- [Directions for this task]: Go through the records below and restate each one word for word.

- [Supplied material]:
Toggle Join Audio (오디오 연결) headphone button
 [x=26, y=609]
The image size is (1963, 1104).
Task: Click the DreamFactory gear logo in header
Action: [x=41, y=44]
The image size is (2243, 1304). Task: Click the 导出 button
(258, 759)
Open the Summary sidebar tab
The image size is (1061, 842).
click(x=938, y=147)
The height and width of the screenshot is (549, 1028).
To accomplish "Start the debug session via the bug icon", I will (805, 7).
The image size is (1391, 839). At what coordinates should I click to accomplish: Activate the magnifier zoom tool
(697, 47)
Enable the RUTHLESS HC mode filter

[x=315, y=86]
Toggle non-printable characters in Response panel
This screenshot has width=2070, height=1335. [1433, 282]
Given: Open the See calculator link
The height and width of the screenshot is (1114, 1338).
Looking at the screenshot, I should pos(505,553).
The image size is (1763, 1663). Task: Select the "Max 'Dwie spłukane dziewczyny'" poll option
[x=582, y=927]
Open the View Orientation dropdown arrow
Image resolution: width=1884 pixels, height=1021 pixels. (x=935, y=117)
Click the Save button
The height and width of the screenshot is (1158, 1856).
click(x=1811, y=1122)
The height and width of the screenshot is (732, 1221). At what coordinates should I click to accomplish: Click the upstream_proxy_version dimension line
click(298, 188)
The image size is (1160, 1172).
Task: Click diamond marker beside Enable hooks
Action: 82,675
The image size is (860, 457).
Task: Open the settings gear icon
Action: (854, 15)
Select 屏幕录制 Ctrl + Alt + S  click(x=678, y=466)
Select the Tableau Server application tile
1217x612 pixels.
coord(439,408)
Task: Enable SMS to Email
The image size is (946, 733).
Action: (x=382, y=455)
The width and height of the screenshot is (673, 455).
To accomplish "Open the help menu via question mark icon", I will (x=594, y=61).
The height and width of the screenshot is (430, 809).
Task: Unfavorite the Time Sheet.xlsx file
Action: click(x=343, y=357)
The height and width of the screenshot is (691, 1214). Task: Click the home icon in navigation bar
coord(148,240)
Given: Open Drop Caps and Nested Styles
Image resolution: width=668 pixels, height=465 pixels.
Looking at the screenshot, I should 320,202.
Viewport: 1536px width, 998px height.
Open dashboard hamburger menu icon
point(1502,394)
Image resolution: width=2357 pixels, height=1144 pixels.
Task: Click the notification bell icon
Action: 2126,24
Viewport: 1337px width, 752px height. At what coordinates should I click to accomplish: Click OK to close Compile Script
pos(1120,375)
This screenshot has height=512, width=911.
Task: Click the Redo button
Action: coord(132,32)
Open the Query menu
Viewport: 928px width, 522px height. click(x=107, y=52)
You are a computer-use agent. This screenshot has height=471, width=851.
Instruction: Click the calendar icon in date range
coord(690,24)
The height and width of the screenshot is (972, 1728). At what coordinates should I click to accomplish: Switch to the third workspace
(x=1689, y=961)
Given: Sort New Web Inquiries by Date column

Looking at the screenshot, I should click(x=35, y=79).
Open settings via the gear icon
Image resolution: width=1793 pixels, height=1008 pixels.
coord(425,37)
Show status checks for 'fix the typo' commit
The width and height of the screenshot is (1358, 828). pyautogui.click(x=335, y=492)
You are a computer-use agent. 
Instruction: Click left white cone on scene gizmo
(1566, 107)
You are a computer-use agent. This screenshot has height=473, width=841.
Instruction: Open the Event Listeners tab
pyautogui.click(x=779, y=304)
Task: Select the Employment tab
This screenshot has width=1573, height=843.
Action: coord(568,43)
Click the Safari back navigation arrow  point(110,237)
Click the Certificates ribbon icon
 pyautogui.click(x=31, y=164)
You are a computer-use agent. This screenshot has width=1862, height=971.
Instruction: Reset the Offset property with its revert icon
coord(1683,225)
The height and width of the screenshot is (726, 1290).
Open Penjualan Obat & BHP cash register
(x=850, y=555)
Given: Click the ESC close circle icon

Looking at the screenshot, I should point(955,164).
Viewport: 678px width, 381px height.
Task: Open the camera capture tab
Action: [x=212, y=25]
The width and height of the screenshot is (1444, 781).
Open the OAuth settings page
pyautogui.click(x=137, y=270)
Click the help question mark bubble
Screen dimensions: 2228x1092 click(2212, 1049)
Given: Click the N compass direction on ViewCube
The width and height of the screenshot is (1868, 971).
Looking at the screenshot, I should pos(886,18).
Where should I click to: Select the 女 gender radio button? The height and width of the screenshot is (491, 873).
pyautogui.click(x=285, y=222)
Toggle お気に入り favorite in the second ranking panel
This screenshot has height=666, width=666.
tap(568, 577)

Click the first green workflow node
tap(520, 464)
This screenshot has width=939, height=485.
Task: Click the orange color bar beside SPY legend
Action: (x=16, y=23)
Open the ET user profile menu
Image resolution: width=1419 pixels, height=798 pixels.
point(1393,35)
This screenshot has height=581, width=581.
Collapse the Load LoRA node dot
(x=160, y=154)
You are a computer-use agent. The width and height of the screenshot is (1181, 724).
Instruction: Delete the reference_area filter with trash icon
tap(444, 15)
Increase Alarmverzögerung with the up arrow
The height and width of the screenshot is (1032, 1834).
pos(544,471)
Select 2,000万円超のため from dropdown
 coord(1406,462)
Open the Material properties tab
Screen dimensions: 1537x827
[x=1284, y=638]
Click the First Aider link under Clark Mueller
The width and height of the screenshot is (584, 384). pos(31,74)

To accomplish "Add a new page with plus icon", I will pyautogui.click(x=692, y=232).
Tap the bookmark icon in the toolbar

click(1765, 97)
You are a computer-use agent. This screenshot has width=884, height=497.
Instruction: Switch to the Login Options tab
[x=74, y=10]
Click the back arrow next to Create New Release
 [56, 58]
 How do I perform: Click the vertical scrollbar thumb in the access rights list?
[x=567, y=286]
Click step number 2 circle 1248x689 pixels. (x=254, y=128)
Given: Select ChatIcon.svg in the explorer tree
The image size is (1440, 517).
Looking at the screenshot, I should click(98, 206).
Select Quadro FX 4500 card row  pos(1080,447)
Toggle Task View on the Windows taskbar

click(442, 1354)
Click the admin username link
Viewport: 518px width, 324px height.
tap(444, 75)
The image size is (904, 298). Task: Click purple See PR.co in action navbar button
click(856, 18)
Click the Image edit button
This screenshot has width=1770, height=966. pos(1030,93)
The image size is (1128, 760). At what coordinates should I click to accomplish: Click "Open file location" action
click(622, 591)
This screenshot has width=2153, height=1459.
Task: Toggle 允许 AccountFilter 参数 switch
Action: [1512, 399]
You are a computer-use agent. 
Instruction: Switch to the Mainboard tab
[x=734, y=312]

- [Response to the task]:
Toggle Join Audio (오디오 연결) headphone button
 [x=26, y=609]
The image size is (1963, 1104).
Task: Click the DreamFactory gear logo in header
Action: [x=41, y=44]
The image size is (2243, 1304). Task: Click the 导出 button
(258, 759)
Open the Summary sidebar tab
The image size is (1061, 842).
click(x=938, y=147)
The height and width of the screenshot is (549, 1028).
To accomplish "Start the debug session via the bug icon", I will (805, 7).
The image size is (1391, 839). At what coordinates should I click to accomplish: Activate the magnifier zoom tool
(697, 47)
Enable the RUTHLESS HC mode filter

[x=315, y=86]
Toggle non-printable characters in Response panel
This screenshot has width=2070, height=1335. [1433, 282]
Given: Open the See calculator link
The height and width of the screenshot is (1114, 1338).
Looking at the screenshot, I should pos(505,553).
The image size is (1763, 1663). Task: Select the "Max 'Dwie spłukane dziewczyny'" poll option
[x=582, y=927]
Open the View Orientation dropdown arrow
Image resolution: width=1884 pixels, height=1021 pixels. (x=935, y=117)
Click the Save button
The height and width of the screenshot is (1158, 1856).
click(x=1811, y=1122)
The height and width of the screenshot is (732, 1221). At what coordinates should I click to accomplish: Click the upstream_proxy_version dimension line
click(298, 188)
The image size is (1160, 1172).
Task: Click diamond marker beside Enable hooks
Action: 82,675
The image size is (860, 457).
Task: Open the settings gear icon
Action: (854, 15)
Select 屏幕录制 Ctrl + Alt + S  click(x=678, y=466)
Select the Tableau Server application tile
1217x612 pixels.
coord(439,408)
Task: Enable SMS to Email
The image size is (946, 733).
Action: (x=382, y=455)
The width and height of the screenshot is (673, 455).
To accomplish "Open the help menu via question mark icon", I will (x=594, y=61).
The height and width of the screenshot is (430, 809).
Task: Unfavorite the Time Sheet.xlsx file
Action: click(x=343, y=357)
The height and width of the screenshot is (691, 1214). Task: Click the home icon in navigation bar
coord(148,240)
Given: Open Drop Caps and Nested Styles
Image resolution: width=668 pixels, height=465 pixels.
Looking at the screenshot, I should 320,202.
Viewport: 1536px width, 998px height.
Open dashboard hamburger menu icon
point(1502,394)
Image resolution: width=2357 pixels, height=1144 pixels.
Task: Click the notification bell icon
Action: 2126,24
Viewport: 1337px width, 752px height. At what coordinates should I click to accomplish: Click OK to close Compile Script
pos(1120,375)
This screenshot has height=512, width=911.
Task: Click the Redo button
Action: coord(132,32)
Open the Query menu
Viewport: 928px width, 522px height. click(x=107, y=52)
You are a computer-use agent. This screenshot has height=471, width=851.
Instruction: Click the calendar icon in date range
coord(690,24)
The height and width of the screenshot is (972, 1728). At what coordinates should I click to accomplish: Switch to the third workspace
(x=1689, y=961)
Given: Sort New Web Inquiries by Date column

Looking at the screenshot, I should click(x=35, y=79).
Open settings via the gear icon
Image resolution: width=1793 pixels, height=1008 pixels.
coord(425,37)
Show status checks for 'fix the typo' commit
The width and height of the screenshot is (1358, 828). pyautogui.click(x=335, y=492)
You are a computer-use agent. 
Instruction: Click left white cone on scene gizmo
(1566, 107)
You are a computer-use agent. This screenshot has height=473, width=841.
Instruction: Open the Event Listeners tab
pyautogui.click(x=779, y=304)
Task: Select the Employment tab
This screenshot has width=1573, height=843.
Action: coord(568,43)
Click the Safari back navigation arrow  point(110,237)
Click the Certificates ribbon icon
 pyautogui.click(x=31, y=164)
You are a computer-use agent. This screenshot has width=1862, height=971.
Instruction: Reset the Offset property with its revert icon
coord(1683,225)
The height and width of the screenshot is (726, 1290).
Open Penjualan Obat & BHP cash register
(x=850, y=555)
Given: Click the ESC close circle icon

Looking at the screenshot, I should point(955,164).
Viewport: 678px width, 381px height.
Task: Open the camera capture tab
Action: [x=212, y=25]
The width and height of the screenshot is (1444, 781).
Open the OAuth settings page
pyautogui.click(x=137, y=270)
Click the help question mark bubble
Screen dimensions: 2228x1092 click(2212, 1049)
Given: Click the N compass direction on ViewCube
The width and height of the screenshot is (1868, 971).
Looking at the screenshot, I should pos(886,18).
Where should I click to: Select the 女 gender radio button? The height and width of the screenshot is (491, 873).
pyautogui.click(x=285, y=222)
Toggle お気に入り favorite in the second ranking panel
This screenshot has height=666, width=666.
tap(568, 577)

Click the first green workflow node
tap(520, 464)
This screenshot has width=939, height=485.
Task: Click the orange color bar beside SPY legend
Action: (x=16, y=23)
Open the ET user profile menu
Image resolution: width=1419 pixels, height=798 pixels.
point(1393,35)
This screenshot has height=581, width=581.
Collapse the Load LoRA node dot
(x=160, y=154)
You are a computer-use agent. The width and height of the screenshot is (1181, 724).
Instruction: Delete the reference_area filter with trash icon
tap(444, 15)
Increase Alarmverzögerung with the up arrow
The height and width of the screenshot is (1032, 1834).
pos(544,471)
Select 2,000万円超のため from dropdown
 coord(1406,462)
Open the Material properties tab
Screen dimensions: 1537x827
[x=1284, y=638]
Click the First Aider link under Clark Mueller
The width and height of the screenshot is (584, 384). pos(31,74)

To accomplish "Add a new page with plus icon", I will pyautogui.click(x=692, y=232).
Tap the bookmark icon in the toolbar

click(1765, 97)
You are a computer-use agent. This screenshot has width=884, height=497.
Instruction: Switch to the Login Options tab
[x=74, y=10]
Click the back arrow next to Create New Release
 [56, 58]
 How do I perform: Click the vertical scrollbar thumb in the access rights list?
[x=567, y=286]
Click step number 2 circle 1248x689 pixels. (x=254, y=128)
Given: Select ChatIcon.svg in the explorer tree
The image size is (1440, 517).
Looking at the screenshot, I should click(98, 206).
Select Quadro FX 4500 card row  pos(1080,447)
Toggle Task View on the Windows taskbar

click(442, 1354)
Click the admin username link
Viewport: 518px width, 324px height.
tap(444, 75)
The image size is (904, 298). Task: Click purple See PR.co in action navbar button
click(856, 18)
Click the Image edit button
This screenshot has width=1770, height=966. pos(1030,93)
The image size is (1128, 760). At what coordinates should I click to accomplish: Click "Open file location" action
click(622, 591)
This screenshot has width=2153, height=1459.
Task: Toggle 允许 AccountFilter 参数 switch
Action: [1512, 399]
You are a computer-use agent. 
Instruction: Switch to the Mainboard tab
[x=734, y=312]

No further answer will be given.